WRITTEN REQUEST: Pull out every line of the items below that includes the string "arrow".

DATA ROWS:

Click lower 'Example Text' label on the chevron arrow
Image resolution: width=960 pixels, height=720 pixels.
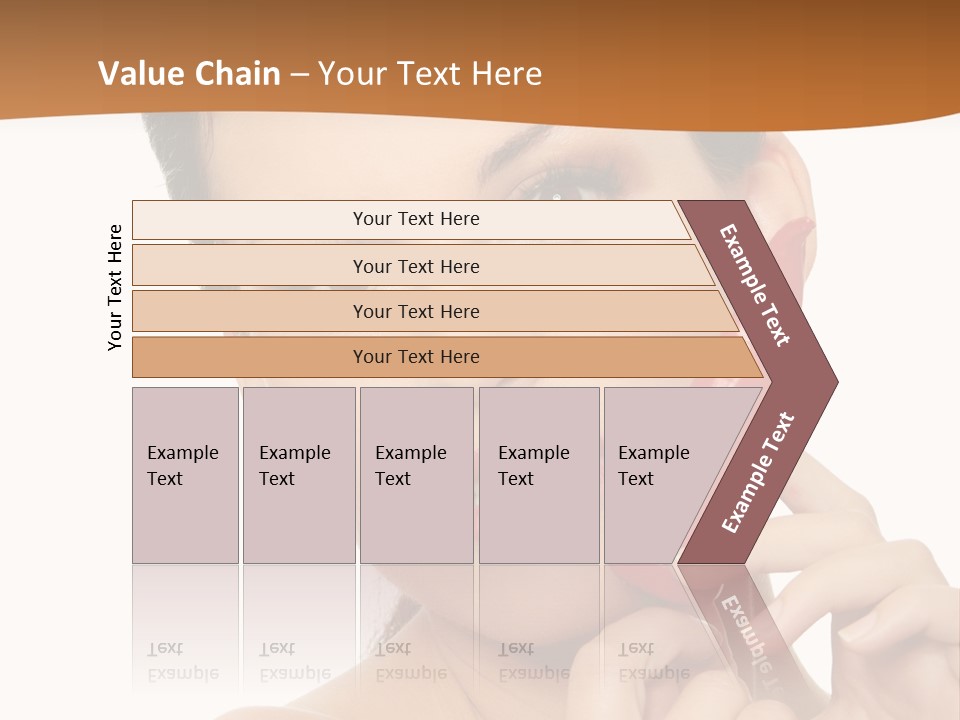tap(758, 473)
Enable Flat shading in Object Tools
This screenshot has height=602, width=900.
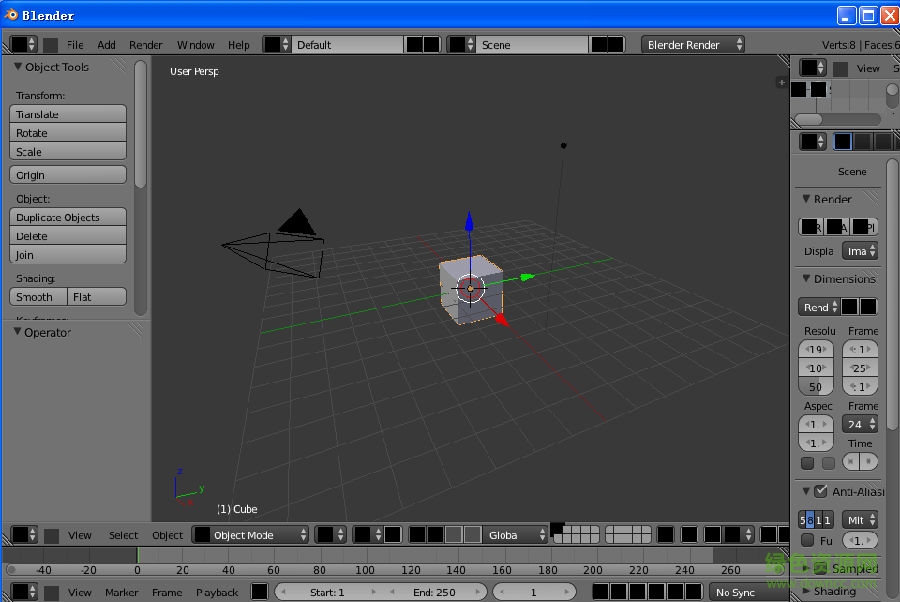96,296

* * *

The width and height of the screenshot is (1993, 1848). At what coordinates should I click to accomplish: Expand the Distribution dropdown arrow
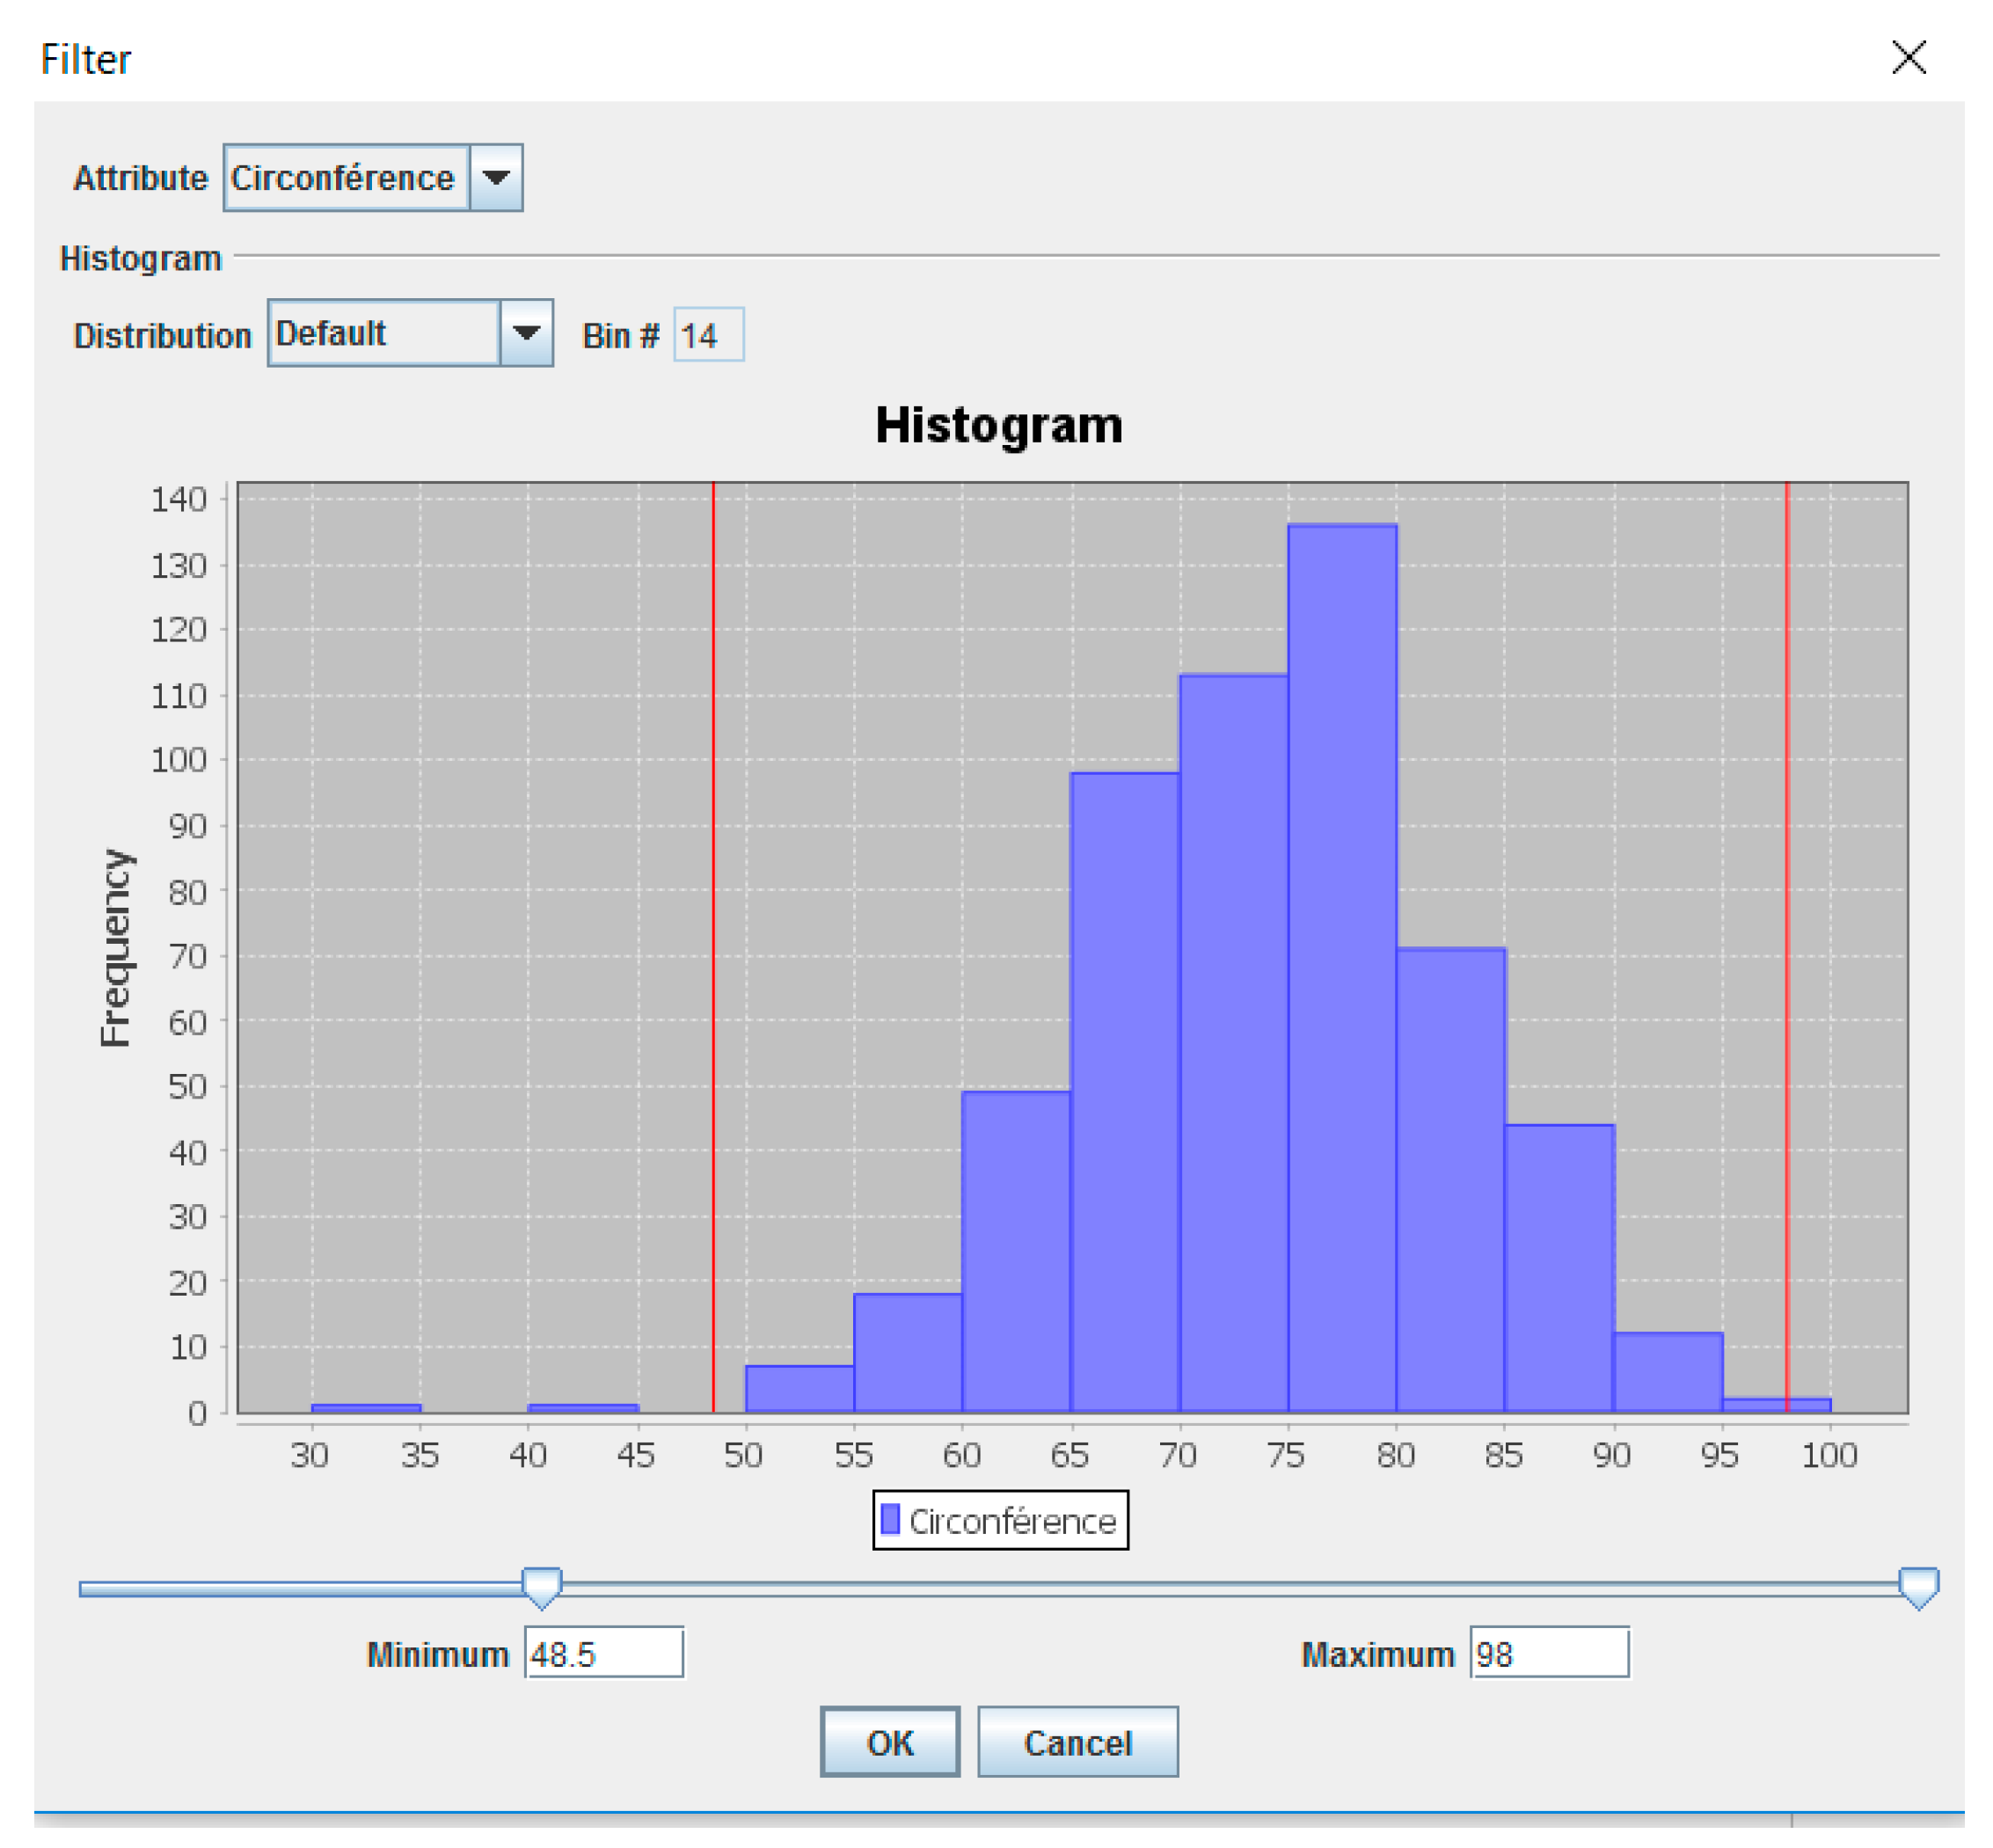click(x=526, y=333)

--

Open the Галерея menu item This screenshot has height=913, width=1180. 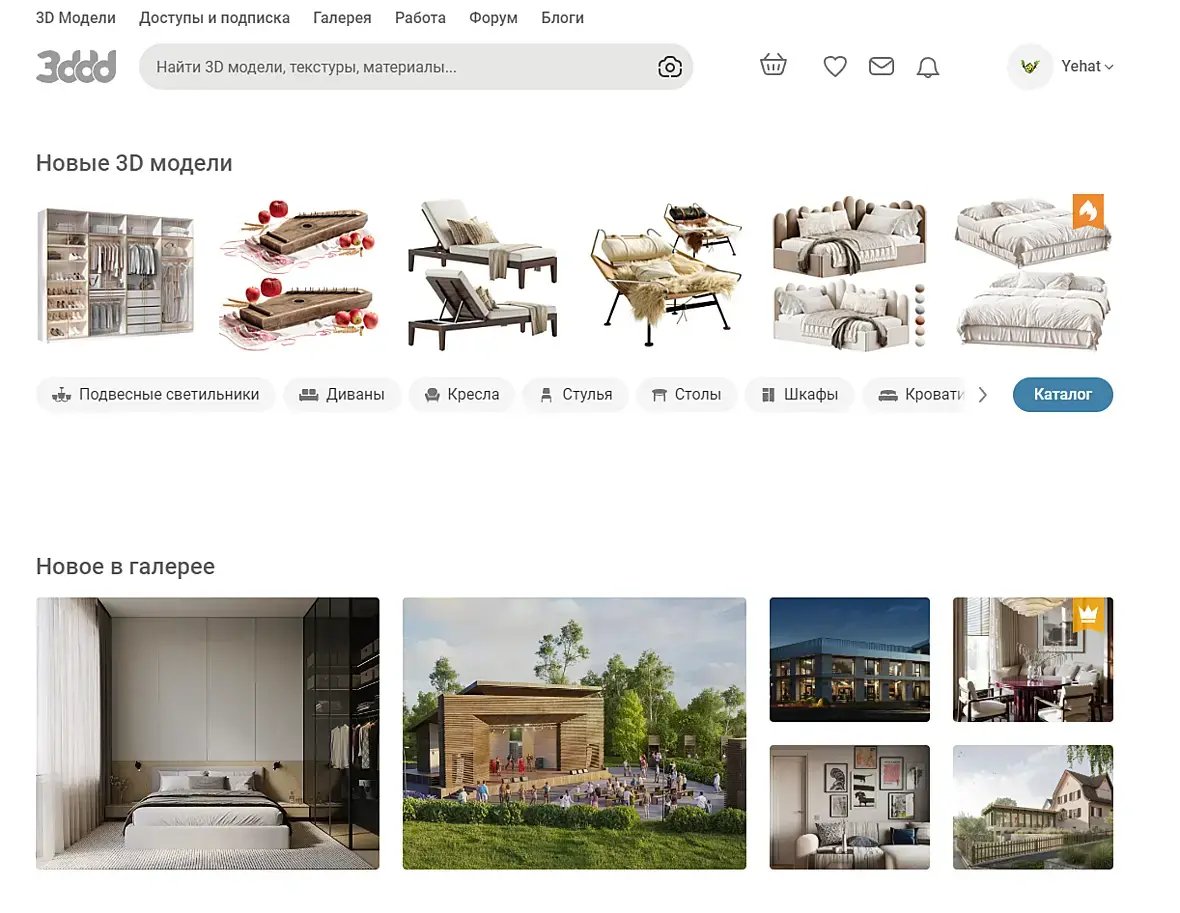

RESULT OF THIS EXERCISE:
Click lower 'Example Text' label on the chevron arrow
The width and height of the screenshot is (1993, 1848). At what coordinates should I click to accomplish: Expand the Distribution dropdown arrow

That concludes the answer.